Fatwa Imam Mazhab yang Ditolak Ibu Kandungnya


 Oleh Kautsar Ahmad
 
Ialah pelopor terbesar dalam sejarah hukum Islam, pelindung agama Allah yang di doakan Ali bin Thalib menjadi ahli ilmu yang diberkahi Allah, beliaulah Abu Hanifah Nu’man bin Tsabit At-Taymi Al-Kufi rahimahullah. Lahir di Kufah pada 80 H dan wafat pada 150 H bertepatan tahun ketika Imam Syafi’i lahir.

Abu Hanifah tumbuh di lingkungan keluarga kaya dan saleh. Ayahnya merupakan pebisnis kain sutra yang taat beragama. Kakeknya merupakan tawanan Irak yang mendapatkan cahaya islam dan menjalin hubungan baik dengan Ali bin Abi Thalib. Maka tak heran jika Abu Hanifah kecil sudah akrab dan hafal Al-Quran.
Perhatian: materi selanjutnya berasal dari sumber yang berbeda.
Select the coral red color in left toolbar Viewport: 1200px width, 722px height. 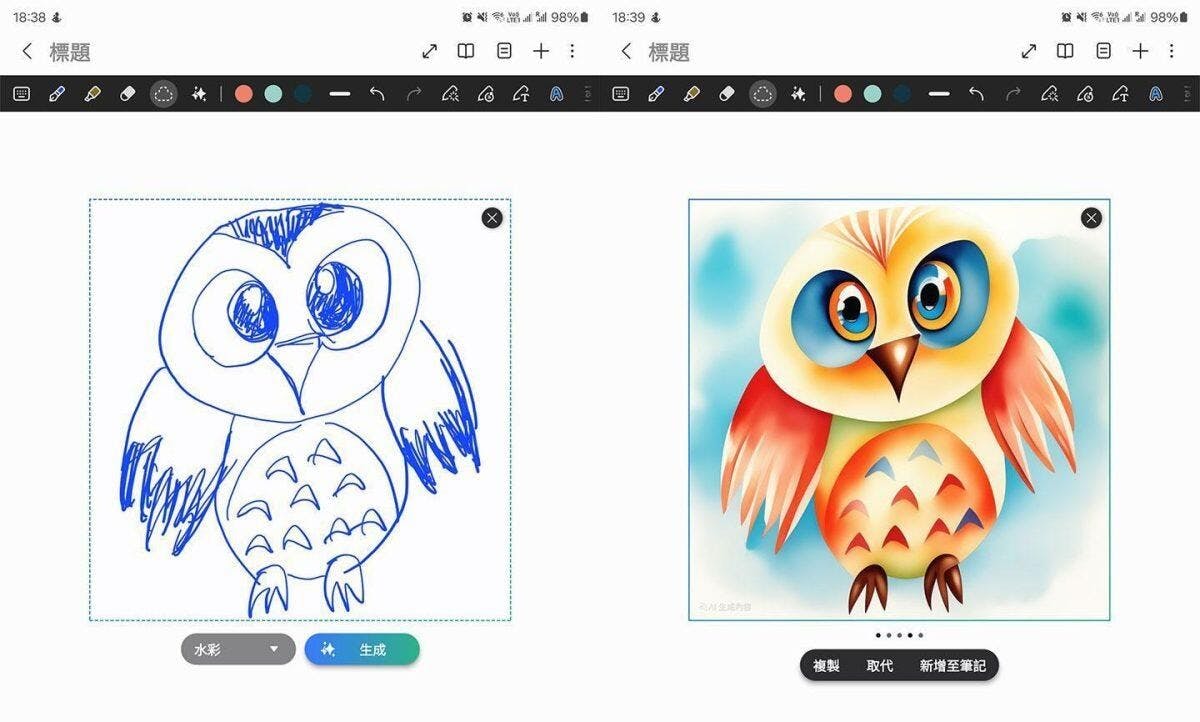pyautogui.click(x=243, y=94)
Mempelajari ilmu islam adalah kegiatan sambilan Abu Hanifah awalnya. Karena ia mengikuti jejak bisnis ayahnya dan sukses kaya raya. Hingga suatu ketika ia bertemu dengan ulama besar Al-Sya’bi. “Kamu wajib memperdalam ilmu agama dan mengikuti halaqah para ulama. Karena kamu cerdas dan memiliki potensi yang sangat tinggi.” tutur Al-Sya’bi. Nasihat ini sangat membekas pada diri Abu Hanifah, ia menunjuk orang kepercayaan untuk mengurus bisnisnya, dan menghabiskan sebagian besar hidupnya untuk belajar, menghadiri halaqah ulama.
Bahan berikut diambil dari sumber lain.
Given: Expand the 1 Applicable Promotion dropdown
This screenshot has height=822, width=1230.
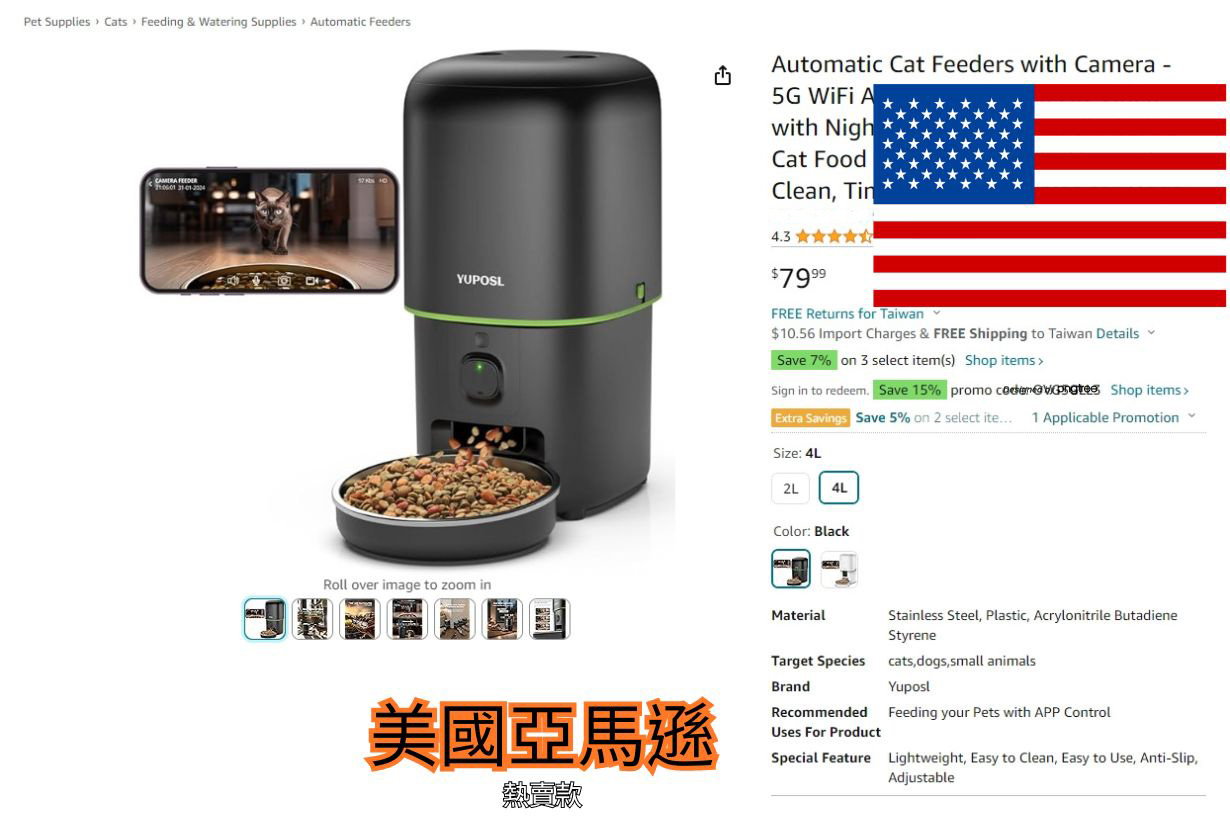Looking at the screenshot, I should [x=1113, y=417].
18 tahun lamanya Abu Hanifah habiskan untuk belajar dan meriwayatkan hadits daripada 37 guru. Ilmu fiqh menjadi fokus utamanya karena ia tahu ilmu ini akan sangat berguna dan bermanfaat bagi masyarakat. Abu Hanifah merupakan ahli qiyas, analogi. Karena ilmu filsafat, dan ilmu kalam merupakan ilmu yang berkembang di Kufah pada masa itu, sehingga para intelektual muslim wajib mendalami ilmu kalam, logika dan debat untuk merespon pertanyaan dan permasalahan tentang Ketuhanan yang dilontarkan para filsuf.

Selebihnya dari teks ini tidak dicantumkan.